Açıklanan nedenlerle, tarafların temyiz istemlerinin 1. (Kurul kararında 2. sırada incelenen) iddia yönünden reddi ile İdare Mahkemesi kararının usul ve yasaya uygun olan bu kısmının onanması; davacının temyiz isteminin 2. (Kurul kararında 1. sırada incelenen) iddia yönünden kısmen kabulü ile, bu kısım yönünden İdare Mahkemesi kararının bozularak dava konusu işlemin iptaline karar verilmesi gerektiği düşünülmektedir.

TÜRK MİLLETİ ADINA
Karar veren Danıştay Onüçüncü Dairesi’nce, Tetkik Hâkiminin açıklamaları dinlendikten ve dosyadaki belgeler incelendikten sonra gereği görüşüldü:

HUKUKİ DEĞERLENDİRME :
İdare ve vergi mahkemelerinin nihai kararlarının temyizen bozulması, 2577 sayılı İdari Yargılama Usulü Kanunu’nun 49. maddesinde yer alan sebeplerden birinin varlığı hâlinde mümkündür.
Temyizen incelenen karar usul ve hukuka uygun olup, dilekçede ileri sürülen temyiz nedenleri kararın bozulmasını gerektirecek nitelikte görülmemiştir.

KARAR SONUCU:
Açıklanan nedenlerle;
1. Tarafların temyiz istemlerinin reddine,
2. Davanın yukarıda özetlenen gerekçeyle reddi yolundaki … İdare Mahkemesi’nin … tarih ve E:…, K:… sayılı temyize konu kararında, 2577 sayılı İdari Yargılama Usulü Kanunu’nun 49. maddesinde sayılan bozma nedenlerinden hiçbirisi bulunmadığından anılan Mahkeme kararının 1. (Kurul kararında 2. sırada incelenen) iddia yönünden esasta oybirliği, gerekçede oyçokluğuyla, diğer iddia yönünden oybiriğiyle ONANMASINA,
3. Temyiz giderlerinin istemde bulunanlar üzerinde bırakılmasına,
4. Posta giderleri avansından artan tutarın taraflara iadesine,
5. Dosyanın anılan Mahkeme’ye gönderilmesine,
6. 2577 sayılı Kanun’un 20/A maddesinin ikinci fıkrasının (i) bendi uyarınca kesin olarak (karar düzeltme yolu kapalı olmak üzere), 10/04/2023 tarihinde karar verildi.

▶ Görev
Yukarıdaki karar metninde tek başına bir satırda, tamamı büyük harflerle yazılmış başlıkları sırasıyla yazın.

[Öğelerin göründüğü yerlere dair satırlar]
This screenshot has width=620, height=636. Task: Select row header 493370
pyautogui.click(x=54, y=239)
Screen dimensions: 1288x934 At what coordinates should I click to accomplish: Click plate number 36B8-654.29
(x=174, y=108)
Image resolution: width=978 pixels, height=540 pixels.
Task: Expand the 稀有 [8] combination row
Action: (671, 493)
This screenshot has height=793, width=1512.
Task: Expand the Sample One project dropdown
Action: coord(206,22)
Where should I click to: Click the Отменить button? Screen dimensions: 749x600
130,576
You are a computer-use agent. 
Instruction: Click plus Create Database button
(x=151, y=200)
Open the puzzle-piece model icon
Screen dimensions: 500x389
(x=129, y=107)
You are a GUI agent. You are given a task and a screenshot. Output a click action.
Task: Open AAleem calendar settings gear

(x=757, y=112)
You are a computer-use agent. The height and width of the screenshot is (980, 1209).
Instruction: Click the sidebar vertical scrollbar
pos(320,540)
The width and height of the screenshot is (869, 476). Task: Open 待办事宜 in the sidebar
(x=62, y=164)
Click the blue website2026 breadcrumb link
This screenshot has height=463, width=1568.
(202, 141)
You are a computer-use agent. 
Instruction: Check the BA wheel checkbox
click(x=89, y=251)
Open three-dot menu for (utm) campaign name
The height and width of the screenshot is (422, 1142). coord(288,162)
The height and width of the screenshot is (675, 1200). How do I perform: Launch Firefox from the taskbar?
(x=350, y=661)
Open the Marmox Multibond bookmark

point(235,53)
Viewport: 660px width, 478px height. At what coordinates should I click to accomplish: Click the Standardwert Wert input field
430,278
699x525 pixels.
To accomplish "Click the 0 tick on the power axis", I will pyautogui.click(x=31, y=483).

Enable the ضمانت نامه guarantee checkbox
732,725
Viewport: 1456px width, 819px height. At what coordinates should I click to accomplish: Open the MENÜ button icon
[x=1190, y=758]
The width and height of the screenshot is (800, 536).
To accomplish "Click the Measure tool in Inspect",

▶ Yanıt
TÜRK MİLLETİ ADINA
HUKUKİ DEĞERLENDİRME
KARAR SONUCU